Percentage of consensus sites does not change with increasing reads. Different numbers of uniquely mapped reads were isolated randomly from the total number of uniquely mapped reads in the HA ER E2F1 merged WT ChIP-seq data sets. The number of significant peaks in each set of these randomly selected mapped reads is shown by the line labeled “called peaks”; the corresponding scale for this plot is shown on the left y axis. The number of consensus sites within each set of called peaks is plotted as a percentage of all the peaks in that set (and labeled as “consensus site”); the corresponding scale for the “consensus site” plot is shown on the right y axis.

FIGURE 4.

FIGURE 4.

The consensus motif is not near the center of the binding site for most E2F1 consensus-containing peaks. A, 1337 E2F consensus motif-containing peaks were identified from the top 10,000 ranked peaks of the E2F1 WT merged data set. The distance of the E2F consensus motif relative to the center of the corresponding peak is plotted along the x axis (using a bin size of 50 nt). The y axis indicates the number of consensus motifs found in each bin. The E2F consensus motifs identified within ± 50 nt from the center of a peak is highlighted in gray. B, the functional annotations of the 1337 E2F consensus motif-containing targets were determined using the program Database for Annotation, Visualization, and Integrated Discovery (74). The percentage of the E2F consensus targets represented by the different functional categories is indicated on the x axis, and the p value for each identified category is shown on the right side of the graph.

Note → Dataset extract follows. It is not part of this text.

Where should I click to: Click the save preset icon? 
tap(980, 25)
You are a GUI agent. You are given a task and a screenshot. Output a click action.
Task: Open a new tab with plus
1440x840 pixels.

We next performed a de novo motif analysis using our W-ChIPmotifs program (69). First, we eliminated the consensus-containing peaks from the top 10,000 peak set, producing a set of ∼8,800 peaks for the de novo motif analysis. Then, we selected the top 1000 promoters, the middle 1000 promoters, and the bottom 1000 promoters from this ranked list of nonconsensus-containing E2F1 binding sites for our de novo motif analyses. We chose only the 50 nucleotides on either side of the center of the ChIP-seq peak to eliminate common core promoter elements that are not directly responsible for E2F1 recruitment. The motif CGCGC was identified as a predominant motif in all three peak sets (supplemental Files S2–S4). In fact, ∼70% of the peaks in the top half of the ranked list contained at least one CGCGC motif (Table 3). However, the percentage of sites containing CGCGC does decline as the position of the peaks falls lower in the ranked set of E2F1 binding sites, with only 46% of the bottom 1000 ranked E2F1 peaks containing CGCGC. Analysis of a set of 1000 randomly selected promoters revealed that 70% contained a match to the CGCGC motif.

TABLE 3.

De novo motif analysis of E2F1 peaks

The top 10,000 ranked peaks for the merged E2F1 wild type ChIP-seq replicates were searched for the E2F1 consensus motif (TTTSSCGC, where S can be a C or a G). The E2F1 peaks were further subdivided into a set of the top 1,000 peaks, a set of peaks ranked 5,000–6,000, and a set of peaks ranked 9,000–10,000. Next, the peaks containing a match to the E2F consensus motif were removed from each of the sets of 1,000 peaks, and the sequence +/− 50 bp from the center of the remaining peaks was then analyzed for the presence of a de novo motif using ChIPMotifs. The most prevalent motif identified in each set was CGCGC (see supplemental Figs. S2–S4). The percentage of peaks containing the de novo motif CGCGC is indicated for each set of 1,000 peaks and for a set of 1,000 randomly chosen promoters. The percentage of peaks containing the E2F consensus motif within each of the sets is also indicated. N.A., not analyzed.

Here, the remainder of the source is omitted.